Ein Bestandteil der Beckenbodentherapie ist die vaginale Palpation und Behandlung. Immer mehr Uro-/ Gynäkolog:innen leiten Patient:innen explizit für diese interne Behandlung weiter. Patient:innen können mit dem Begriff aber wenig anfangen – hier kommt die Aufklärung.

Vaginale Palpation ermöglicht spezialisierten Physiotherapeut:innen, den Beckenboden lokal abzutasten und zu behandeln. Es ist eine wichtige Ergänzung zu anderen Therapiemethoden, ich führe sie jedoch ausschließlich nach vorhergehender Besprechung, unter gewissen Voraussetzungen und nach schriftlicher Einwilligung der Patient:in durch.

Die physiotherapeutische, vaginale Palpation ist eine gynäkologische Tastuntersuchung und Behandlung, bei der ein oder zwei Finger in die Scheide eingeführt werden. Dabei kann ich die Kraft des Beckenbodens tasten und beurteilen, ob es Defizite oder Dysbalancen in der Muskulatur gibt. Dabei ertaste ich nicht nur die Muskulatur des Beckenbodens, auch Teile der Hüftmuskulatur und bestimmte Faszienstrukturen lassen sich nur so erreichen.

Ich kann tasten, ob die Muskulatur weich oder eher verspannt ist. Ich kann Seitenunterschiede feststellen, verspannte Muskulatur im Beckenraum und Verklebungen an Faszien behandeln.

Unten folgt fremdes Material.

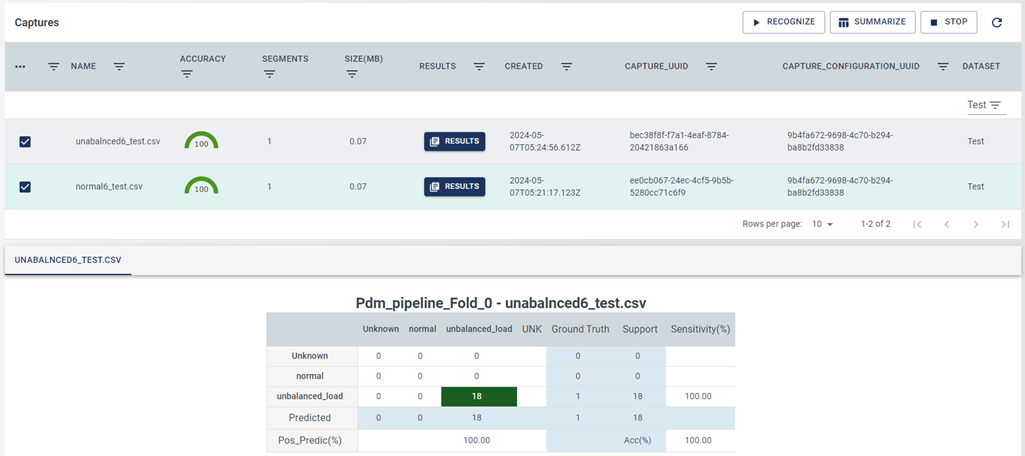Open the Test dataset filter field

(985, 105)
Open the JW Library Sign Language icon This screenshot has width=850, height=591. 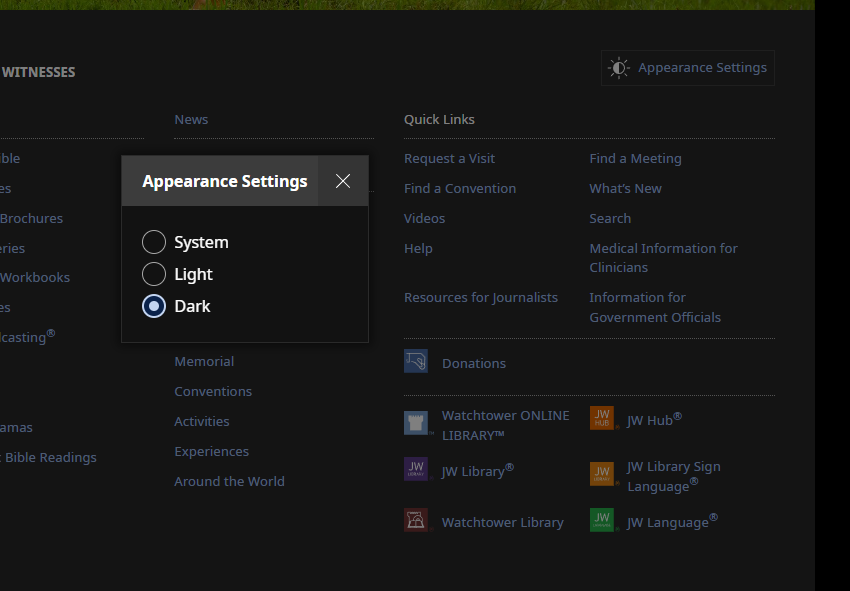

So lassen sich verschiedenste Schmerzproblematiken im Beckenraum, aber auch im Hüft- und Gesäßbereich oft deutlich verbessern. Auch Beschwerden wie Inkontinenz, Organsenkung, Narbenschmerzen und sexuelle Beschwerden können so behandelt werden. Ischiasbeschwerden und Symphysenschmerzen in der Schwangerschaft zeigen oft schon nach wenigen Behandlungen deutliche Verbesserung.

Selbstverständlich findet die Untersuchung in einem gemütlichen, vertraulichen und sicheren Rahmen statt. Mir ist wichtig, dass sich jede Patient:in bei der Behandlung wohlfühlt. Sie soll sich aufgefangen fühlen und offen über Alles sprechen, was ihr am Herzen liegt. Denn nicht zuletzt ist das Becken auch Raum von Unausgesprochenem.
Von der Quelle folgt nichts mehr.